Die Ökonomen der Bank weisen auf eine Verlangsamung der Verbraucherausgaben seit dem Sommer hin, wobei das Ausgabenwachstum in der Thanksgiving-Woche, basierend auf ihren Kredit- und Debitkartendaten, nur leicht über dem Niveau von 2024 liegt. In Verbindung mit den schwachen TSA-Flugreisezahlen im November geht die Bank of America davon aus, dass die Einstellungszahlen in der Freizeit- und Gastgewerbebranche im letzten Monat „relativ schwächer“ ausfielen, was zum Anstieg beitrug.
Insgesamt rechnen sie mit November Lohn- und Gehaltsabrechnungen außerhalb der Landwirtschaft zeigen 50.000 Arbeitsplätze im Monat hinzugefügt, von 119.000 gesunken im September. Im November 2024 wurden 261.000 Arbeitsplätze geschaffen.

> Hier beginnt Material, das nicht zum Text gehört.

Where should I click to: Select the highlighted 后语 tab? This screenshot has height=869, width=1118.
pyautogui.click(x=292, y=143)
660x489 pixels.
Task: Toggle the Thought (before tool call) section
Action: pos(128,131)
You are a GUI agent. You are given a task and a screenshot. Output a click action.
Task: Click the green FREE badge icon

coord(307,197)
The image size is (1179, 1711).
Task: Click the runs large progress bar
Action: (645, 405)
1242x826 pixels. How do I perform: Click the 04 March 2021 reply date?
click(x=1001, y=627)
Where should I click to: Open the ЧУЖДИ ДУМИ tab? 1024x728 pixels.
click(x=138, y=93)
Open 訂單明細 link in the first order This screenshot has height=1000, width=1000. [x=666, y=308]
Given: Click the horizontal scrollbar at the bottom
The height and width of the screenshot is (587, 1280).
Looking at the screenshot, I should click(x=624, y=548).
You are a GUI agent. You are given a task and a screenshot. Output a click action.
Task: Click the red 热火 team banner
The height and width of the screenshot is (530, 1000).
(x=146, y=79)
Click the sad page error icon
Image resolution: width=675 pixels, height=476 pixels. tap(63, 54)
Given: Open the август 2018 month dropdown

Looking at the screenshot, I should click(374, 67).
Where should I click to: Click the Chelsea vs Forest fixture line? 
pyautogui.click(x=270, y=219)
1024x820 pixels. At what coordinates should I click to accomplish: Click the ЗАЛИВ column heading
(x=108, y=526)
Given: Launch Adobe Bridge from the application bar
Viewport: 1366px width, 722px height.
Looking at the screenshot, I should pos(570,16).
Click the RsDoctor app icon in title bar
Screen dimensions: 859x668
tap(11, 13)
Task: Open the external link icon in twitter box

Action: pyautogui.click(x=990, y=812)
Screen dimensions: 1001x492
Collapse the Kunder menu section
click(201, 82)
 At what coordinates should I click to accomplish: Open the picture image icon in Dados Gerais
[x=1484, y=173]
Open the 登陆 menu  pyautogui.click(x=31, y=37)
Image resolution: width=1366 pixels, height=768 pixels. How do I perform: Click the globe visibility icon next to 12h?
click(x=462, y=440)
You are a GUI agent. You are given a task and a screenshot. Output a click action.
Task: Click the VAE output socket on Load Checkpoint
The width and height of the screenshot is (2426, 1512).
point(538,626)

Die Bank of America erwartet außerdem, dass die BLS im Monatsvergleich einen Lohnanstieg von 0,3 % ausweisen wird.
Die Arbeitslosenquote und die Lohnprognose stimmen überein Wall Street‘s Konsensschätzung.
Welche Arbeitslosenquote würde im Jahr 2026 zu weiteren Zinssenkungen führen?
Fed-Chef Powell hielt die Tür für Zinssenkungen im nächsten Jahr offen, allerdings kaum. Die Dot-Plot-Prognose der Fed-Beamten vom Dezember deutete auf eine weitere Zinssenkung im Jahr 2026 hin.
Wann diese Kürzung erfolgt, hängt davon ab, wie hoch die Arbeitslosigkeit wird. Die Bank of America geht davon aus, dass die Fed im Januar wahrscheinlich erneut eine Pause einlegen wird, wenn die Arbeitslosenquote wie erwartet bei 4,5 % liegt. Eine Arbeitslosenquote von 4,6 % würde die Chancen jedoch verbessern, und eine Arbeitslosenquote von 4,7 % würde im Januar „wahrscheinlich eine weitere Senkung auslösen“.
Natürlich hängt jede Kürzung auch davon ab, wie sich die Inflation entwickelt. Die nächsten Inflationsdaten des Verbraucherpreisindex erscheinen ebenfalls diese Woche am 18. Dezember. Wall Street geht davon aus, dass der Verbraucherpreisindex für November eine Inflation von 3,1 % aufweisen wird, gegenüber 3 % im September.